== Work instruction ==
How many lines in the data below have the string "chart"? Reply with the number alone.

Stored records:
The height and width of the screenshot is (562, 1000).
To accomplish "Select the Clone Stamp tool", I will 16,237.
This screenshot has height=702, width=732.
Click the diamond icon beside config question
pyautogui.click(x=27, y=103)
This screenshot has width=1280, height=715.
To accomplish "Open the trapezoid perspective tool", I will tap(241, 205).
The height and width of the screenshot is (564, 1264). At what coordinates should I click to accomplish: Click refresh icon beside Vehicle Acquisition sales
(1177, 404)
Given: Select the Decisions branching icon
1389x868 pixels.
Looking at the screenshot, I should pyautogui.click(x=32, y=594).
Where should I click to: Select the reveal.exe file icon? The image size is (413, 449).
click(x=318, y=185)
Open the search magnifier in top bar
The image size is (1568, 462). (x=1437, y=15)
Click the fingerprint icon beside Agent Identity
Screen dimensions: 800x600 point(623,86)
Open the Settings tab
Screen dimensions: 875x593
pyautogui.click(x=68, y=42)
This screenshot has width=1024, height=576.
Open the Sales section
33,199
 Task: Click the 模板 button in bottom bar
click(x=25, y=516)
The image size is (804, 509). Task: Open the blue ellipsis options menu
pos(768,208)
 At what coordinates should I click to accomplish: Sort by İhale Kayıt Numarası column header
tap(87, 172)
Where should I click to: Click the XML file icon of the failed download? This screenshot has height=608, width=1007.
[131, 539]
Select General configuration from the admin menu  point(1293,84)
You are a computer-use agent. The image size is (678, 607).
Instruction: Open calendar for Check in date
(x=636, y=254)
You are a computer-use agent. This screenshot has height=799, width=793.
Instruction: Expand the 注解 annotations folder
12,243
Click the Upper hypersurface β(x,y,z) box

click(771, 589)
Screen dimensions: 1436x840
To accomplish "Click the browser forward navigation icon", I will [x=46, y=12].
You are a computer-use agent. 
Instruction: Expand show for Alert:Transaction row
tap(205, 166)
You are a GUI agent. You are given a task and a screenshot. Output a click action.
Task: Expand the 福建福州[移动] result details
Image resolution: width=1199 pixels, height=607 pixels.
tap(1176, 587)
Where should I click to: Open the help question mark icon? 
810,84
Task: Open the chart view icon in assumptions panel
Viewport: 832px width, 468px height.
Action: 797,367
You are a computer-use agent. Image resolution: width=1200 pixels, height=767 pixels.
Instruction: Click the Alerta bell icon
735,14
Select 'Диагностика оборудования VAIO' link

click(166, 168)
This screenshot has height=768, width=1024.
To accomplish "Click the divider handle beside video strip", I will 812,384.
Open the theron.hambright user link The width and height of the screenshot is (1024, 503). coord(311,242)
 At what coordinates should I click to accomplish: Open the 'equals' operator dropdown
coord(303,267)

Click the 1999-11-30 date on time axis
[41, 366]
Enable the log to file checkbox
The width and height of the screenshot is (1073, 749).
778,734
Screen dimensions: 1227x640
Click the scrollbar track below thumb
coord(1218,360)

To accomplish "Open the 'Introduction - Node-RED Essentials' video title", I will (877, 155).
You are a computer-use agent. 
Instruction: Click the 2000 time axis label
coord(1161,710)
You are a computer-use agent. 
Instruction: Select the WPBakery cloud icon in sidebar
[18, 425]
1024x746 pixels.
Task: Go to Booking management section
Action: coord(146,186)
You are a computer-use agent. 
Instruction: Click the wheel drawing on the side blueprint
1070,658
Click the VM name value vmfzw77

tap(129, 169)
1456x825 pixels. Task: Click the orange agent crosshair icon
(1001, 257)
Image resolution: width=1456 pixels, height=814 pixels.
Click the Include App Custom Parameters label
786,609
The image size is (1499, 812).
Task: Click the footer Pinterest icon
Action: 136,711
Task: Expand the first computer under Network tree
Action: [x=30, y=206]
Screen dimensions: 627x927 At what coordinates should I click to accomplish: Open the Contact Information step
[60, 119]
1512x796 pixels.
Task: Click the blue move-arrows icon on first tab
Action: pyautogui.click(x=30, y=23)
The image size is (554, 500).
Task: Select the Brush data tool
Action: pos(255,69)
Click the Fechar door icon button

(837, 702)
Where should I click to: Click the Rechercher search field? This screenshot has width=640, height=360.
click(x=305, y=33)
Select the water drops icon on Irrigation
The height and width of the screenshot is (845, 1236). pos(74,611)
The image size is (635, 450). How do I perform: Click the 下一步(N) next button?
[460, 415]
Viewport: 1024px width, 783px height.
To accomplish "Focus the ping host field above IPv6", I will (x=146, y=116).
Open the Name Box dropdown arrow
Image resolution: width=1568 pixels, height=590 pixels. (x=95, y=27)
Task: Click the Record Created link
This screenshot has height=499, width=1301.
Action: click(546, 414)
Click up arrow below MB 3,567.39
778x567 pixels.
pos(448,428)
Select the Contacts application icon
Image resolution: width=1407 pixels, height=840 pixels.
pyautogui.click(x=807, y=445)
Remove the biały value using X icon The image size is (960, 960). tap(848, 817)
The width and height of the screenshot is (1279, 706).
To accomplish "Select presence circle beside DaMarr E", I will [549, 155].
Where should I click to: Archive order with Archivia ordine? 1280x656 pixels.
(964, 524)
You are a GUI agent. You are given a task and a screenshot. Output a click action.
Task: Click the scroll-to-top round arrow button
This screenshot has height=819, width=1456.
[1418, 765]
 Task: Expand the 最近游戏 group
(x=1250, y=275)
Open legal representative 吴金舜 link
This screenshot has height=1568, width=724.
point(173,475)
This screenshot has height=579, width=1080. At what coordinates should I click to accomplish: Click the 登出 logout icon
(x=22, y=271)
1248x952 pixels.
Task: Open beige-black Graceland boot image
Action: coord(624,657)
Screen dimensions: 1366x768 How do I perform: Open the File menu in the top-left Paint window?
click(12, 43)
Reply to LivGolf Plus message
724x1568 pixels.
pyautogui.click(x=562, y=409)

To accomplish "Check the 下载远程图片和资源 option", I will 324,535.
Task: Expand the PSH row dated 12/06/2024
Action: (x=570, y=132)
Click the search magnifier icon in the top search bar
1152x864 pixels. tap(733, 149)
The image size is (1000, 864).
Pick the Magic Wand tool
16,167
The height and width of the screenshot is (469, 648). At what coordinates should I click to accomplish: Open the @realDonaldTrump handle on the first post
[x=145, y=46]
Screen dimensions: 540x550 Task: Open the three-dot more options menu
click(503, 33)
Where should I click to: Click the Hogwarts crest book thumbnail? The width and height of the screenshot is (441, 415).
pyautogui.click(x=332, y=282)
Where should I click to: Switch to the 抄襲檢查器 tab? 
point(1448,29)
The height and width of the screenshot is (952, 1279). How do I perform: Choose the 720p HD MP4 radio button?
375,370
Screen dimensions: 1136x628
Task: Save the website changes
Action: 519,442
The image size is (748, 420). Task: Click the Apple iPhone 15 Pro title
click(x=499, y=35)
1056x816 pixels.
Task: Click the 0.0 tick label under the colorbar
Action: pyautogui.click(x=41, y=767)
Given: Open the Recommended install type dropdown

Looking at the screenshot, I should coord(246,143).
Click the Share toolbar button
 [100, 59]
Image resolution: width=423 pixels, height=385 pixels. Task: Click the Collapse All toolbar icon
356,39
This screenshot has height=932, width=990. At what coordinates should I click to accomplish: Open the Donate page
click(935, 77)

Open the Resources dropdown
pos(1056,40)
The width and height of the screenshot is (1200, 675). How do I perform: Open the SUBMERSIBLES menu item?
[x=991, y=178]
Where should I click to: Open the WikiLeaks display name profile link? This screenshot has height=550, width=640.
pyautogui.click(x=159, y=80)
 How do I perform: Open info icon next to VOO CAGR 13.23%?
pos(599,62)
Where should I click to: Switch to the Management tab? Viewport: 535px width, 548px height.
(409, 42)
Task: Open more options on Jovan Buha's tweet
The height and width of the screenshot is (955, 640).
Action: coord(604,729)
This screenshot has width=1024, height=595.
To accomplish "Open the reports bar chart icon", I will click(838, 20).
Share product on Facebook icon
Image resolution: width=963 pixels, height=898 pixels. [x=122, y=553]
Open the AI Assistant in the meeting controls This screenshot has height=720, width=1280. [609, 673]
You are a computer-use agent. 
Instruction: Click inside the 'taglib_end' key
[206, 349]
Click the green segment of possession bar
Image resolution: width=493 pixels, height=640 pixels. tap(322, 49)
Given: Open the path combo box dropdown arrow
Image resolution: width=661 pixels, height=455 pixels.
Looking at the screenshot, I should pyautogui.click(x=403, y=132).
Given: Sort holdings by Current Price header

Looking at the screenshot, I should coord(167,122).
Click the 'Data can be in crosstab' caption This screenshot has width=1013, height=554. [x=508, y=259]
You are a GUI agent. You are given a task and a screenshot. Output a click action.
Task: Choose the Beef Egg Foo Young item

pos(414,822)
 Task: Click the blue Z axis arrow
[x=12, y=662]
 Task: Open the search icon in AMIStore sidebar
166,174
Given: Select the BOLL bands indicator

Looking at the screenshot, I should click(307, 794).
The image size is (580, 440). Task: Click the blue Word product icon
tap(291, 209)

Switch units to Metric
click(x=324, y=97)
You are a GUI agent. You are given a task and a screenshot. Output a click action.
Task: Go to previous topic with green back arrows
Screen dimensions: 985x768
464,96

== Response to the task ==
2